─── RECORDS SHOWN ───

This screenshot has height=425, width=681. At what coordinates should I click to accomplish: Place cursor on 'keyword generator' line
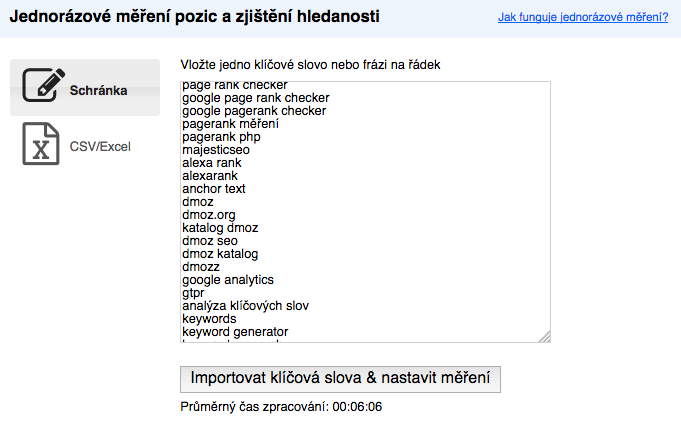click(x=235, y=332)
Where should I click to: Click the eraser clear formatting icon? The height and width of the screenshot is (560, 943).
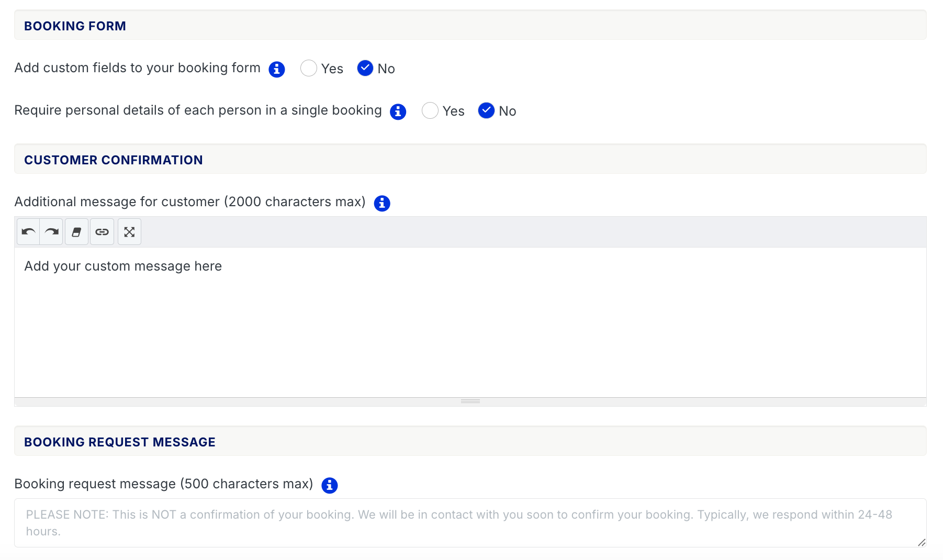(76, 232)
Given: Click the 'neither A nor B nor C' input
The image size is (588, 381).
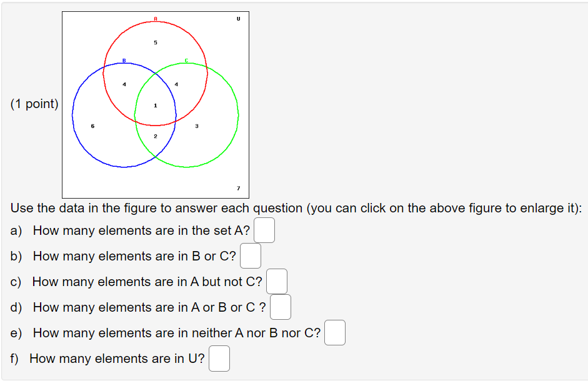Looking at the screenshot, I should point(335,333).
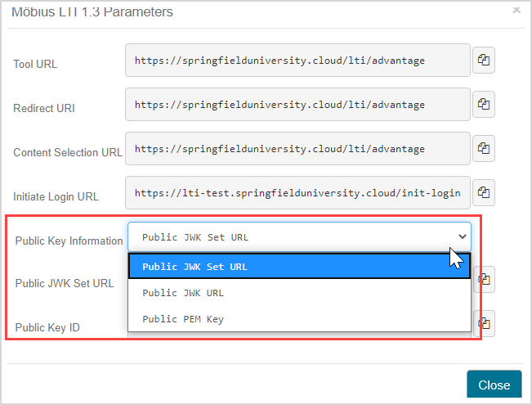532x405 pixels.
Task: Click the Initiate Login URL label text
Action: (56, 196)
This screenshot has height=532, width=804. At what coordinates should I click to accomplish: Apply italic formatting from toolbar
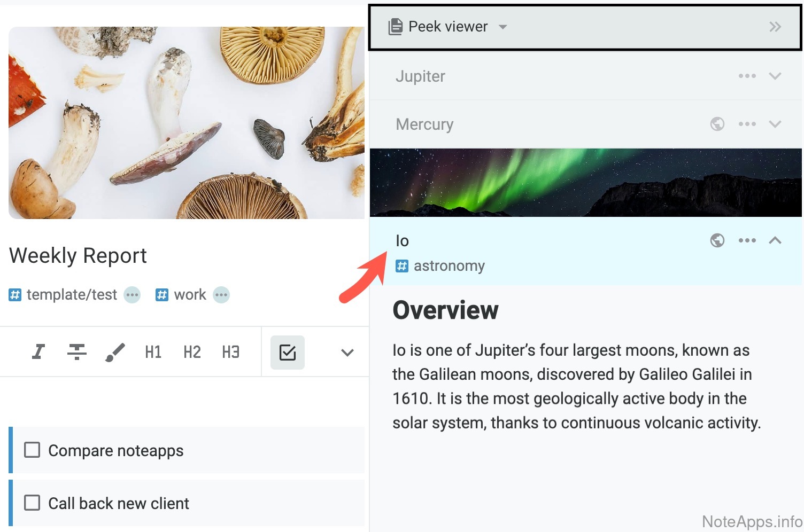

───

_AIM OF THE EXERCISE_: For the entries above, return an exact copy that omits the images.

_EXERCISE SOLUTION_:
This screenshot has height=425, width=681. At what coordinates should I click to accomplish: Place cursor on 'keyword generator' line
click(x=235, y=332)
Where should I click to: Click the eraser clear formatting icon? The height and width of the screenshot is (560, 943).
(76, 232)
Given: Click the 'neither A nor B nor C' input
The image size is (588, 381).
Looking at the screenshot, I should point(335,333).
532x405 pixels.
Task: Click the Initiate Login URL label text
Action: (56, 196)
This screenshot has height=532, width=804. At what coordinates should I click to accomplish: Apply italic formatting from toolbar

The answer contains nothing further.